Remember the children's horror story: "In a dark, dark night, in a dark, dark room ..." Have you ever wondered what could be darker than night, and indeed darker than anything else? The blackest of natural materials is ordinary coal, which absorbs up to 96 percent of the visible light emission. But scientists have gone even further.
In July 2014, scientists at the UK National Physical Laboratory and Surrey NanoSystems presented the world's blackest material, Vantablack. It absorbs 99.965% of the radiation incident on it - visible light, microwaves and radio waves.
Vantablack is created from a plant of vertical tubes that “grow” on aluminum foil, each tube 10, 000 times thinner than a human hair. These tubes are grown in the laboratory on special sheets of aluminum foil.
The nanotubes are so thin that photons hitting Vantablack are lost between these nanotubes and are practically not reflected back, turning into heat.
When a person looks at this material, it is very difficult for him to describe his feelings. He doesn't fully understand what his eyes are seeing. Shape, texture and contours are absent, leaving only a black abyss in its place.

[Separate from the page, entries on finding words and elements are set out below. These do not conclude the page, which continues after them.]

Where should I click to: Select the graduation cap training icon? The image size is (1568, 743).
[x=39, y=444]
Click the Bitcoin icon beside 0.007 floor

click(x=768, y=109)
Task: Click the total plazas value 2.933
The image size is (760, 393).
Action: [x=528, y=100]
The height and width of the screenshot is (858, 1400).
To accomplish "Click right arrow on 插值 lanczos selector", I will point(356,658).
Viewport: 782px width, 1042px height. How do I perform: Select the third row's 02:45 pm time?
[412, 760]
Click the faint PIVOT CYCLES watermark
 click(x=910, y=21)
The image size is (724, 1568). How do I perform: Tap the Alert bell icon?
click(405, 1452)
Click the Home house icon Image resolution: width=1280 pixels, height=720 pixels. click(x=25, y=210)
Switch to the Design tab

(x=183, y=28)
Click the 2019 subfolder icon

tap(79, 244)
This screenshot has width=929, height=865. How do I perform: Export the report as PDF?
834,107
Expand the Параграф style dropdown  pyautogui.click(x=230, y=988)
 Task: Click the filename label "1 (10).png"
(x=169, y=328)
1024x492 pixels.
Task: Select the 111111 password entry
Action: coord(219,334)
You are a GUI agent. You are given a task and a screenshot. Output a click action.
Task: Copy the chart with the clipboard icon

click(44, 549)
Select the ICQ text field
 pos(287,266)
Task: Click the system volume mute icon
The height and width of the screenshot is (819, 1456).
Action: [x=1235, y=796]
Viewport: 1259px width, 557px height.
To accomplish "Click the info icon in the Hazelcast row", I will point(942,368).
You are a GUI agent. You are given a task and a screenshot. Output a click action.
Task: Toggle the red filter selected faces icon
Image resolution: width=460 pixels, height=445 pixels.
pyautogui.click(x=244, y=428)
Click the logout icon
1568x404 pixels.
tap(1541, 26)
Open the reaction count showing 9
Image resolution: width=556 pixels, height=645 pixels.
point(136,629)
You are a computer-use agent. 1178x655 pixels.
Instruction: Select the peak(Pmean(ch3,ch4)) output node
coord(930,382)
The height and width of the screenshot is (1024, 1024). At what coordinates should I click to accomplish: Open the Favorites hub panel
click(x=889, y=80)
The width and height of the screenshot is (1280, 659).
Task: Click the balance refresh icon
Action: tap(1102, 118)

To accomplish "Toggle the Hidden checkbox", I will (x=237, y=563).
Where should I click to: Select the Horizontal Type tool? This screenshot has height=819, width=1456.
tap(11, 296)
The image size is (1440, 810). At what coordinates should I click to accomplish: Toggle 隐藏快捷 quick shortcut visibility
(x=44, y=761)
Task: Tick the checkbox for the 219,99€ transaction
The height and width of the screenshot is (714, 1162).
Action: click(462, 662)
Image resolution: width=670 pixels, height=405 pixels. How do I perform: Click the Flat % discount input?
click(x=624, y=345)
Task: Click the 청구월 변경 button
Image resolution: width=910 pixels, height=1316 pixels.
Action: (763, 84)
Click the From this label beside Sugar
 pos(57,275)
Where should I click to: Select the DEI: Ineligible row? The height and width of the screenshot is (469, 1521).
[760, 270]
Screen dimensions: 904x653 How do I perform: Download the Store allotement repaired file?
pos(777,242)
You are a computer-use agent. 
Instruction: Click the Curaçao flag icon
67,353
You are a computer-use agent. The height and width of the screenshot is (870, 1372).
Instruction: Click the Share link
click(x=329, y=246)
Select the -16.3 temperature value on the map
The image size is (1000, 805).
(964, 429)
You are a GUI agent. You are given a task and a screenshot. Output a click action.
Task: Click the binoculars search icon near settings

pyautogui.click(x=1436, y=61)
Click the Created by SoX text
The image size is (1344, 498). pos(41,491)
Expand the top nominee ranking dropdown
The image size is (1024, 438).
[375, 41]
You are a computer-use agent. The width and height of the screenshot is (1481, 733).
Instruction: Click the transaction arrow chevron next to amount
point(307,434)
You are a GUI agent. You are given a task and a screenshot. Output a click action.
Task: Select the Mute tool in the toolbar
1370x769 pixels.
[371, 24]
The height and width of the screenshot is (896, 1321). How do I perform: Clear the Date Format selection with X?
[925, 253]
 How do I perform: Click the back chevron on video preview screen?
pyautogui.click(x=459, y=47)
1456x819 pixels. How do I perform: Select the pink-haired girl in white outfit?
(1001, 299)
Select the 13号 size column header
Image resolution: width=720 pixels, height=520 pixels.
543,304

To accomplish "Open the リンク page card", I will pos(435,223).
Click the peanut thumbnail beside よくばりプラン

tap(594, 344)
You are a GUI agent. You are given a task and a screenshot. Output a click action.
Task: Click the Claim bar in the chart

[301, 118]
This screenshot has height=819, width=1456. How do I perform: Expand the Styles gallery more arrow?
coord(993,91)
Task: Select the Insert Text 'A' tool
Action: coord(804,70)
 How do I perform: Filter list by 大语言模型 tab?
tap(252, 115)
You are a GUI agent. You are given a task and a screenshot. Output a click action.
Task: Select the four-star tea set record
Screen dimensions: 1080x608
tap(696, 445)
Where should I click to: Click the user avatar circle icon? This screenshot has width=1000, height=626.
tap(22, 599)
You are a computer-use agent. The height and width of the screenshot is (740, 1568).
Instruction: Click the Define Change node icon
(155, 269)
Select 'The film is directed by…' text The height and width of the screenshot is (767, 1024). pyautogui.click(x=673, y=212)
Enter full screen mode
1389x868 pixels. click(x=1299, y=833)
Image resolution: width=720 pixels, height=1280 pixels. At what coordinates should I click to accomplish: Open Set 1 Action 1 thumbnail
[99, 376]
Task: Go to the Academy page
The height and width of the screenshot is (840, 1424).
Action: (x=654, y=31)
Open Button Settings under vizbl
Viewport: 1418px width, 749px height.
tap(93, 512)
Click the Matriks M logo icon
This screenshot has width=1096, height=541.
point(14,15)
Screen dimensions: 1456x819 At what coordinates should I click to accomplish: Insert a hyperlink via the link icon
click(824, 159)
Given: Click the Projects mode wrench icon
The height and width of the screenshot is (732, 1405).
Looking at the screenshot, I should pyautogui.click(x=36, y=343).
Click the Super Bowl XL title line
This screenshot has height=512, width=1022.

Vantablack can become widespread, it can be used to prevent light scattering in telescopes, improve infrared cameras, in thermal protection systems, and as a coating for miniature assemblies and elements of various microelectromechanical devices. The military also noticed this development, but the scientists from Surrey Nanosystems, who created Vantablack, are forbidden to talk to reporters about this topic. The price of this material is also not clear, scientists limited themselves to the phrase "it is very expensive"
In addition to its unique optical properties, the new Vantablack material conducts heat seven times better than copper, and also has ten times better tensile strength than steel.